(Excerpts from a dataset)

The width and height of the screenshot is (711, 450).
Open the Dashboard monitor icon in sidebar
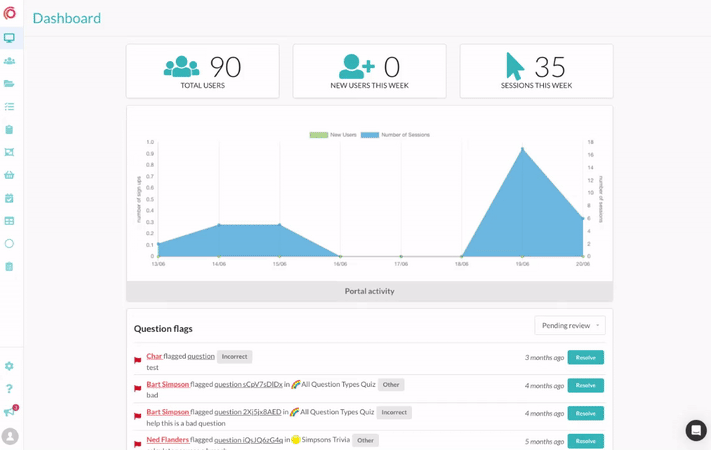click(x=9, y=38)
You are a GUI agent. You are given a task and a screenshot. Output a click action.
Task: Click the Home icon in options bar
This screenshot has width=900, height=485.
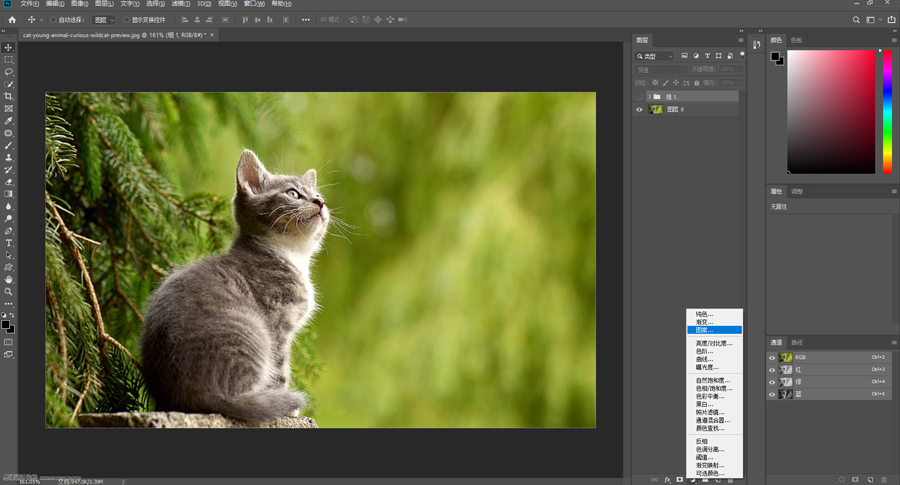[x=12, y=20]
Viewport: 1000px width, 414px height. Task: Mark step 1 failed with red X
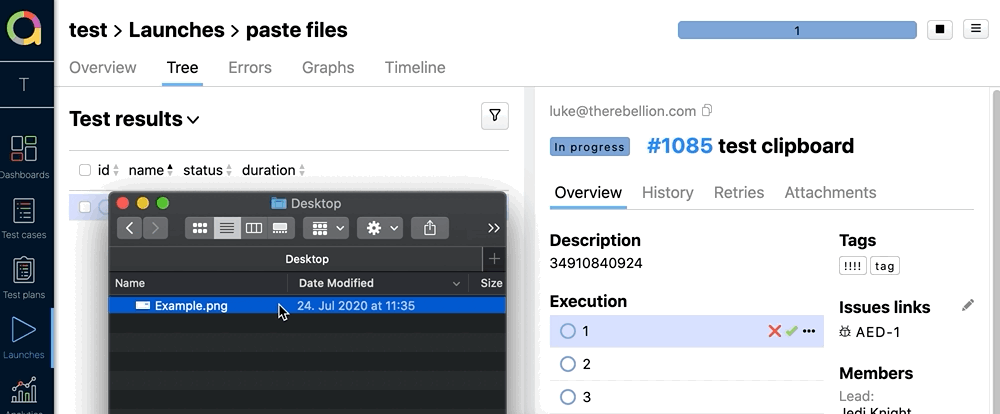(774, 331)
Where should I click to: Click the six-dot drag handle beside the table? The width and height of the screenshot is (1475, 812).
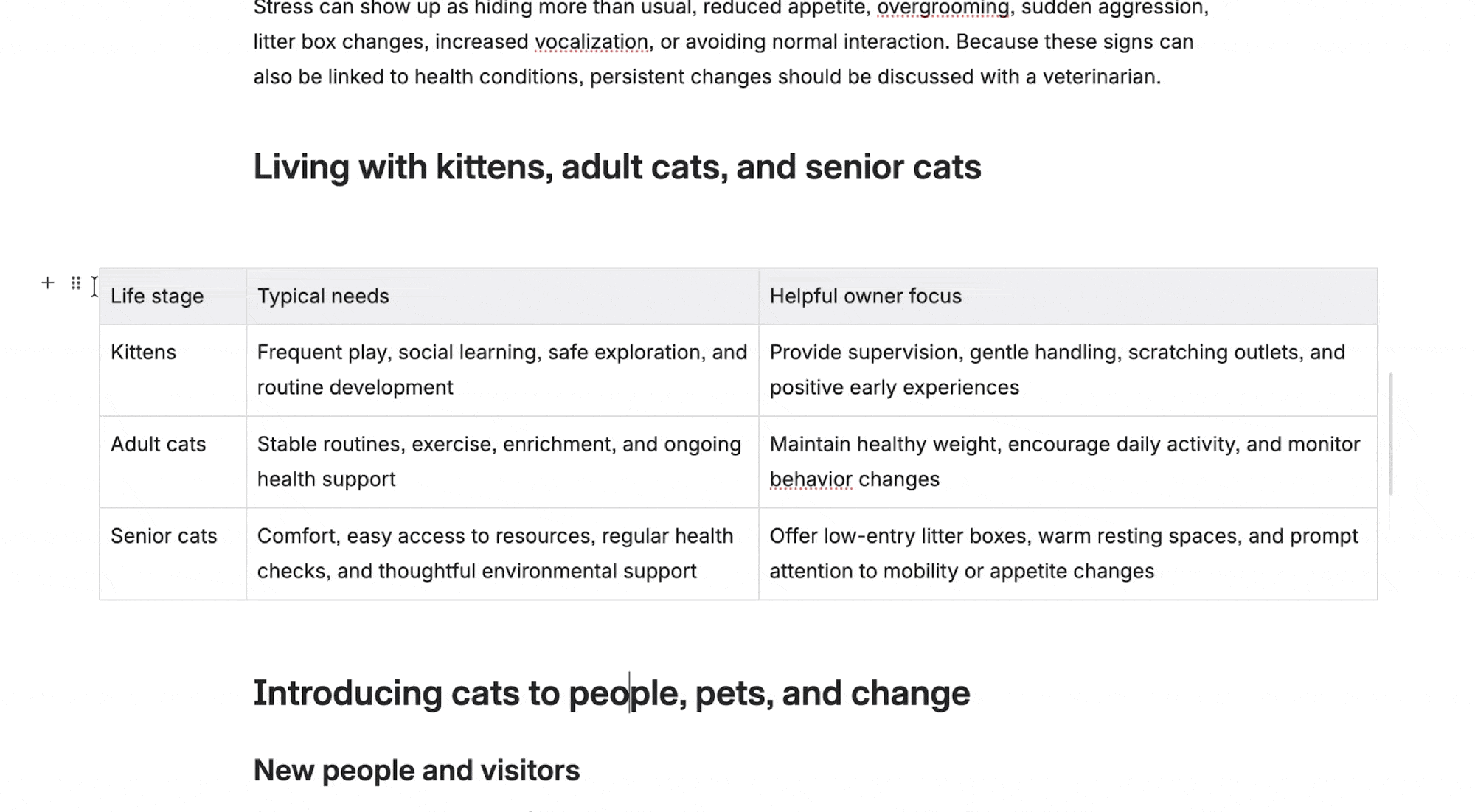(x=76, y=283)
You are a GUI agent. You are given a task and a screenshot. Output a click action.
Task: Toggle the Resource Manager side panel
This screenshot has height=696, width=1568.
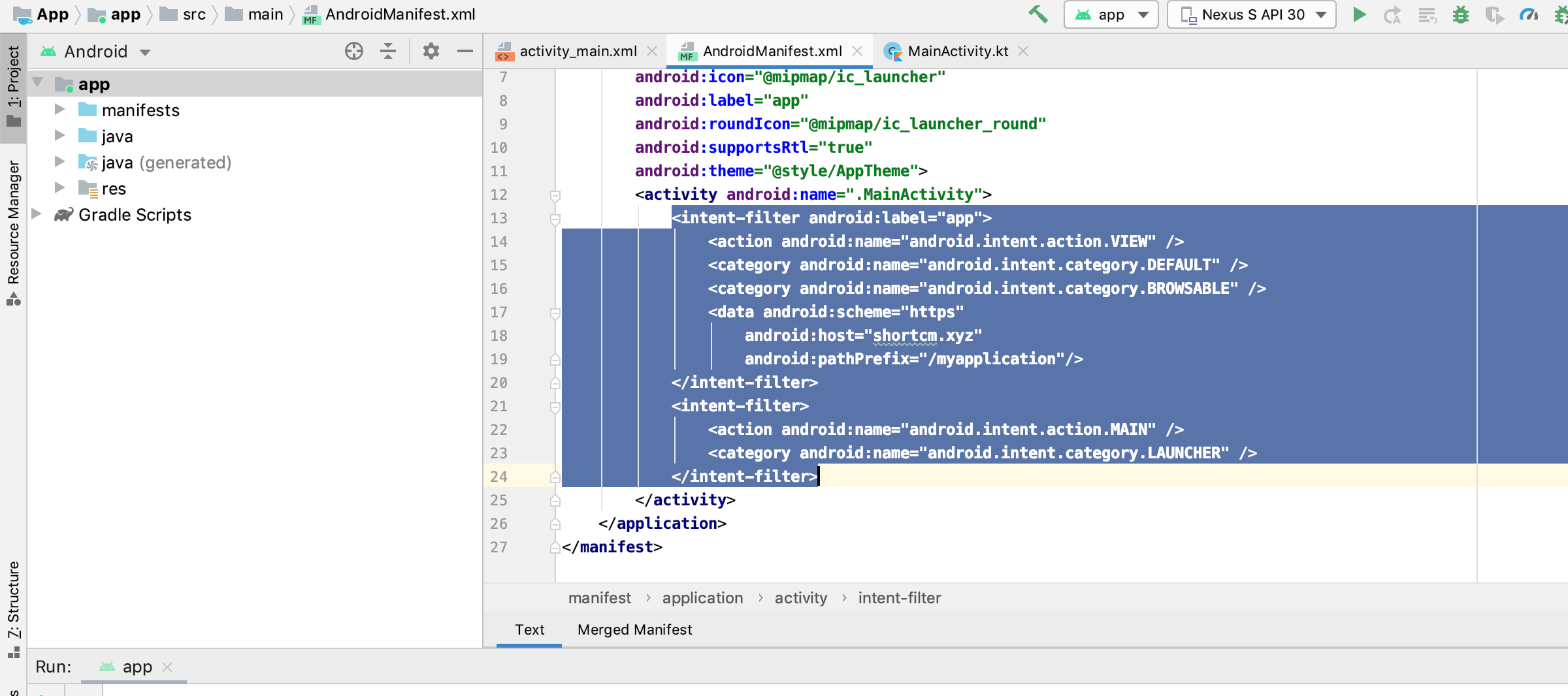13,233
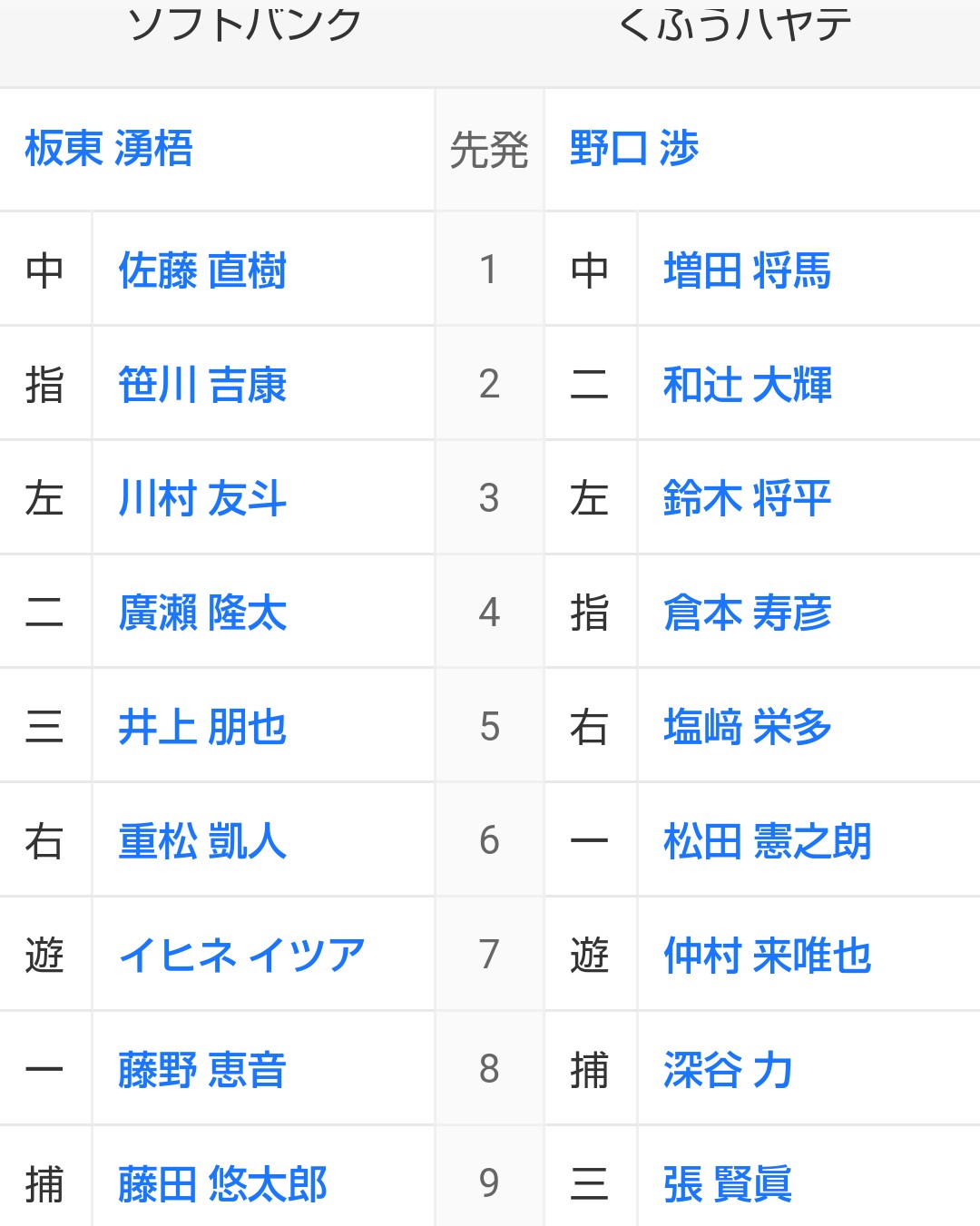The width and height of the screenshot is (980, 1226).
Task: Tap the イヒネ イツア link
Action: 241,955
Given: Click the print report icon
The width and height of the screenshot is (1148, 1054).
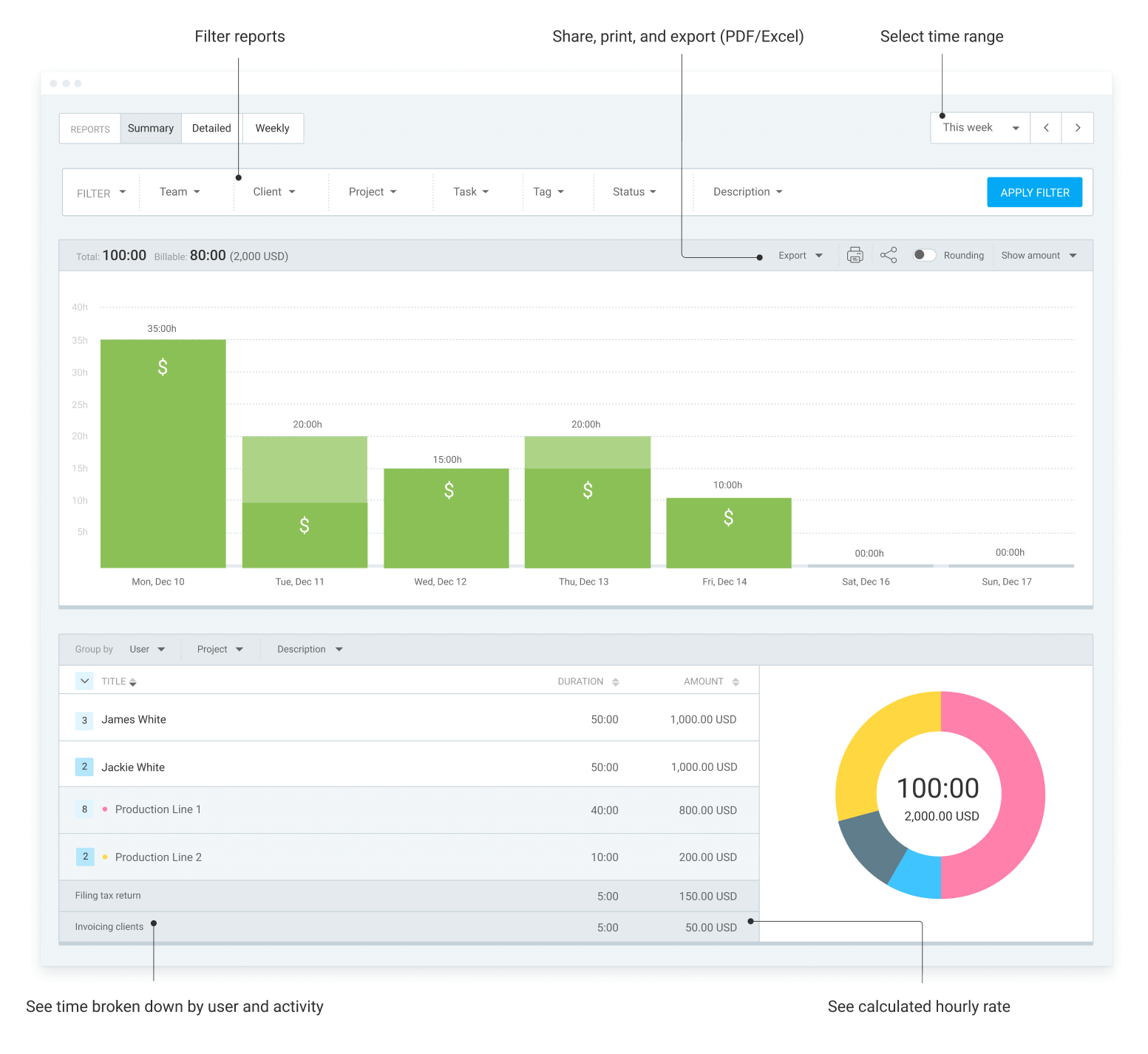Looking at the screenshot, I should (x=855, y=255).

**Task instructions**.
The lines from the one containing "Task: Toggle the Resource Manager side panel" through the last line of the data above are to be transcribed exactly, both included, with all pictures left out.

**Written answer**.
Task: Toggle the Resource Manager side panel
This screenshot has height=696, width=1568.
13,233
The width and height of the screenshot is (980, 1226).
Task: Tap the イヒネ イツア link
Action: 241,955
Given: Click the print report icon
The width and height of the screenshot is (1148, 1054).
Looking at the screenshot, I should (x=855, y=255).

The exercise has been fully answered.